Until I labor, I in labor lie.

The foe oft-times having the foe in sight,

Is tired with standing though he never fight.

Off with that girdle, like heaven’s zone glistering,

But a far fairer world encompassing.

Unpin that spangled breastplate which you wear,

That th’ eyes of busy fools may be stopped there.

Unlace yourself, for that harmonious chime

Tells me from you that now it is bed time.

Off with that happy busk, which I envy,

That still can be, and still can stand so nigh.

Your gown, going off, such beauteous state reveals,

As when from flowry meads th’ hill’s shadow steals.

Off with that wiry coronet and show

The hairy diadem which on you doth grow:

Now off with those shoes, and then safely tread

In this love’s hallowed temple, this soft bed.

In such white robes, heaven’s angels used to be

Received by men; thou, Angel, bring’st with thee

A heaven like Mahomet’s Paradise; and though

Ill spirits walk in white, we easily know

By this these angels from an evil sprite:

Those set our hairs on end, but these our flesh upright.

    

License my roving hands, and let them go

Before, behind, between, above, below.

O my America! my new-found-land,

My kingdom, safeliest when with one man manned,

My mine of precious stones, my empery,

How blest am I in this discovering thee!

To enter in these bonds is to be free;

Then where my hand is set, my seal shall be.

    

Full nakedness!

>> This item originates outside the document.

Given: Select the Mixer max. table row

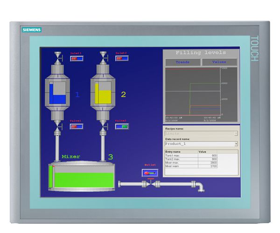Looking at the screenshot, I should point(201,162).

All joys are due to thee,

As souls unbodied, bodies unclothed must be

To taste whole joys. Gems which you women use

Are like Atalanta’s balls, cast in men’s views,

That when a fool’s eye lighteth on a gem,

His earthly soul may covet theirs, not them.

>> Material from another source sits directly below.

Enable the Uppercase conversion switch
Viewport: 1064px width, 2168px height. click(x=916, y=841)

Like pictures, or like books’ gay coverings made

For lay-men, are all women thus arrayed;

Themselves are mystic books, which only we

(Whom their imputed grace will dignify)

Must see revealed. Then, since that I may know,

As liberally as to a midwife, show

Thyself: cast all, yea, this white linen hence,

There is no penance due to innocence.

    

To teach thee, I am naked first; why then,

What needst thou have more covering than a man?